* **Selected text**:
== == ==

Literature shows a great amount of variability in the management of patients with thyroid incidentalomas, making it a dilemma for clinicians. More recently, guidelines from the American Thyroid Association recommended that all sonographically confirmed thyroid nodule >1 cm incidentally discovered on 18FDG-PET/CT should be biopsied with an FNA [13]. Moreover, this study tried to shed some light on TI management, especially for patients medically fit for surgery, but some degree of uncertainty still persists since nearly a third (29.4%) of our patients did not get any further evaluation. Table 3 shows that the insecurity of their prognosis influenced the decision in regards of TI investigation while more patients were deceased in this group than in the group with further investigations.
Despite the lack of a prospective cohort, we tried to propose a practical management algorithm for thyroid incidentalomas discovered with 18FDG-PET/CT. According to our data, it was difficult to simplify the ATA recommendation on this specific clinical problem. The cytoponction, in our study, had a strong correlation with final histopathological result in surgical patients. It certainly has to remain the key element in the management of those lesions. Emphasis should be put on a comprehensive thyroid physical examination and an evaluation of the vital prognosis of the patient related to the underlying disease. This will help the clinician to decide if it is still pertinent to refer the patient for further investigations, at least a cytoponction and a neck ultrasound.

== == ==

* **Data listing**:
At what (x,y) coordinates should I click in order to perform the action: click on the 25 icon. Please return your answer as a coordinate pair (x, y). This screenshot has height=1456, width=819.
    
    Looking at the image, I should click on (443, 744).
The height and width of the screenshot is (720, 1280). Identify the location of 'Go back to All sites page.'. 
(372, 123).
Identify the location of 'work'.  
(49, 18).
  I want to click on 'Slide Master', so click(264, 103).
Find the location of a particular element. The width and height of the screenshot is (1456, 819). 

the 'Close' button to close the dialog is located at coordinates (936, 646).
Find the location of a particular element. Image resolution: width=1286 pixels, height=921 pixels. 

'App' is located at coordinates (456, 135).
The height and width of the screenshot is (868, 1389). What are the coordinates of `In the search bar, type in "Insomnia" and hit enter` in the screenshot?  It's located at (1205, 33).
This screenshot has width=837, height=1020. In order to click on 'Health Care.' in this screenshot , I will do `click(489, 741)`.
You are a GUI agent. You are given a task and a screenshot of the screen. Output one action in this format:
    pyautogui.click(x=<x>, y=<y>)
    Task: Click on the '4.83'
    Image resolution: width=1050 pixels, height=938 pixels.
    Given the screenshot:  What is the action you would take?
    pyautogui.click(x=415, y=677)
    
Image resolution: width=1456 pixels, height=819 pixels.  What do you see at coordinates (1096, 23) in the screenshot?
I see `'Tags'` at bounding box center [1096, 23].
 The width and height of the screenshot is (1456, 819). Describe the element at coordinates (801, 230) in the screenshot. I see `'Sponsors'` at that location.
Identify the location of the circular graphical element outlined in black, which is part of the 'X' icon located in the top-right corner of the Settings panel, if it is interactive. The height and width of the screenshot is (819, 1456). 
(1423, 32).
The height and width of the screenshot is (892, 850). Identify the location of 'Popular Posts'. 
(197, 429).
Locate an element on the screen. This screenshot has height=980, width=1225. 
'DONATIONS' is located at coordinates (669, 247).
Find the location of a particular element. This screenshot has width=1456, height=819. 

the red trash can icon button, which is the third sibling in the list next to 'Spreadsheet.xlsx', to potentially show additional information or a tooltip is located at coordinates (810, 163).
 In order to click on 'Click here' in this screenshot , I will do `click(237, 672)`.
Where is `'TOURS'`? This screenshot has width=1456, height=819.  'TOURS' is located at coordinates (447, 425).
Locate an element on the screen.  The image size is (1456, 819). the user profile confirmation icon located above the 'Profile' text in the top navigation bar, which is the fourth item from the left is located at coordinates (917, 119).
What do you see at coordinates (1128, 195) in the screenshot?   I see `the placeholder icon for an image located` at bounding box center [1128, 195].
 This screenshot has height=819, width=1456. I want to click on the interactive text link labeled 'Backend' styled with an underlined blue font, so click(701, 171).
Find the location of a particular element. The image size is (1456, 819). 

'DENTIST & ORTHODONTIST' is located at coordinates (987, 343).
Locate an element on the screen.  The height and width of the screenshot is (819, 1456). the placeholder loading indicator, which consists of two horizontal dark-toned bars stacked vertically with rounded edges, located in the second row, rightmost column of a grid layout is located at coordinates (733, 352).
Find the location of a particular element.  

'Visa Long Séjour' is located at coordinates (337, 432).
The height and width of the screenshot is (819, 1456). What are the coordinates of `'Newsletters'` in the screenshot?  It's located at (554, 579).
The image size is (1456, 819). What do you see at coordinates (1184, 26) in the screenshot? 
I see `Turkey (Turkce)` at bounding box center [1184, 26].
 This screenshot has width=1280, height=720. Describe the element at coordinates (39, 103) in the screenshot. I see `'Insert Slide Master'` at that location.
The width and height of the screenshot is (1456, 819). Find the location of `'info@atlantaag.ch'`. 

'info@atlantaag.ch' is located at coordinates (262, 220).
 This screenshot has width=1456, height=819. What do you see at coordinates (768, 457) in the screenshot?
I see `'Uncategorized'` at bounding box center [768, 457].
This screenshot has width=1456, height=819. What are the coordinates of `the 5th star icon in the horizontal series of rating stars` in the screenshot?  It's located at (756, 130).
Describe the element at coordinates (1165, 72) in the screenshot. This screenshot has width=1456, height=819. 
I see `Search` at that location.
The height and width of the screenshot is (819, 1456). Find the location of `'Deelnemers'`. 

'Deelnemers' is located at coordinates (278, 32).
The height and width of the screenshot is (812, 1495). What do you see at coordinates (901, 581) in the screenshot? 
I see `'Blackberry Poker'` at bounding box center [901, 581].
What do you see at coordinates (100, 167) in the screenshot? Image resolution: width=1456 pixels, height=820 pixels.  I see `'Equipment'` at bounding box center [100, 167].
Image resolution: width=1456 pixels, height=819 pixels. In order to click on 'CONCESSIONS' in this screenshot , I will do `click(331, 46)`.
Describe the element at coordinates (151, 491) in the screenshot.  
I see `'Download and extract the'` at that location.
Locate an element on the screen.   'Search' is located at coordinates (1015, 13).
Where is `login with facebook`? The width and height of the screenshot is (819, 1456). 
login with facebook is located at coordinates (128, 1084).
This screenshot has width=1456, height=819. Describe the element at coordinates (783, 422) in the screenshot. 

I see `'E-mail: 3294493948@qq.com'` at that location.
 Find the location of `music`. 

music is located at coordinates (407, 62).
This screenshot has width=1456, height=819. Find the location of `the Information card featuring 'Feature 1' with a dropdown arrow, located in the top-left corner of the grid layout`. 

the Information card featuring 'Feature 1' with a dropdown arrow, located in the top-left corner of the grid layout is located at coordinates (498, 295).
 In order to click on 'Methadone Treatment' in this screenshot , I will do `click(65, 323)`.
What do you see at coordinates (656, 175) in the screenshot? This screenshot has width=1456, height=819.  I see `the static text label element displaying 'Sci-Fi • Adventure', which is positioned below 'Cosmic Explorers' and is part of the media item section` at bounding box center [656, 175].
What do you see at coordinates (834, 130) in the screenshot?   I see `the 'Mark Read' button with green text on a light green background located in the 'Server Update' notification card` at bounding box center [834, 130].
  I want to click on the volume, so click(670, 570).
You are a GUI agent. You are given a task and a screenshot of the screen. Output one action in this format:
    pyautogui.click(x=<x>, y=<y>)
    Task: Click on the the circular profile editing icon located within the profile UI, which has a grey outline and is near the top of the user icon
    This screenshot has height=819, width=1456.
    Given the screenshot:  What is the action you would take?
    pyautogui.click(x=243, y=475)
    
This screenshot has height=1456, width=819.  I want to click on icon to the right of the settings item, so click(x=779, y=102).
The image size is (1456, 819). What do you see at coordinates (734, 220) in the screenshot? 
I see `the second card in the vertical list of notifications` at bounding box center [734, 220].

== == ==

* **Study questions**:
(A) Write out the passage on thyroid incidentalomas word for word, everything from "Despite the lack" down to "a neck ultrasound.".
(B) Continue the passage on thyroid incidentalomas from the point where it stops.

* **Answers to the exercises**:
(A)
Despite the lack of a prospective cohort, we tried to propose a practical management algorithm for thyroid incidentalomas discovered with 18FDG-PET/CT. According to our data, it was difficult to simplify the ATA recommendation on this specific clinical problem. The cytoponction, in our study, had a strong correlation with final histopathological result in surgical patients. It certainly has to remain the key element in the management of those lesions. Emphasis should be put on a comprehensive thyroid physical examination and an evaluation of the vital prognosis of the patient related to the underlying disease. This will help the clinician to decide if it is still pertinent to refer the patient for further investigations, at least a cytoponction and a neck ultrasound.

(B)
Limitations of the study
Some limitations are worth mentioning. First, the retrospective nature of our study. Second, the selection bias that underestimates the prevalence of thyroid incidentalomas. In fact, many patients had a fortuitous lesion identified on the 18FDG-PET/CT that was not possible to confirm with their chart because we selected the population of patient treated in our center in Sherbrooke. A centralised electronic record available throughout the province would have overstep this bias. Third, like many other studies done previously, we do not have histopathologic confirmation for the vast majority of TI for reasons mentioned above.
Conclusion
Thyroid incidentalomas detected with 18FDG-PET/CT are relatively infrequent, but the potential risk of malignancy remains elevated. Fine needle aspiration biopsy is the investigation of choice to rule out a malignant incidentaloma when there is no other element in the clinical portrait to preclude such additional work up. Clinicians should keep a high index of suspicion for TI, while more than half of patients who underwent surgery received a malignant diagnosis. More prospective studies are needed to confirm a valid SUVmax cut-off value and to add some useful information for TI management.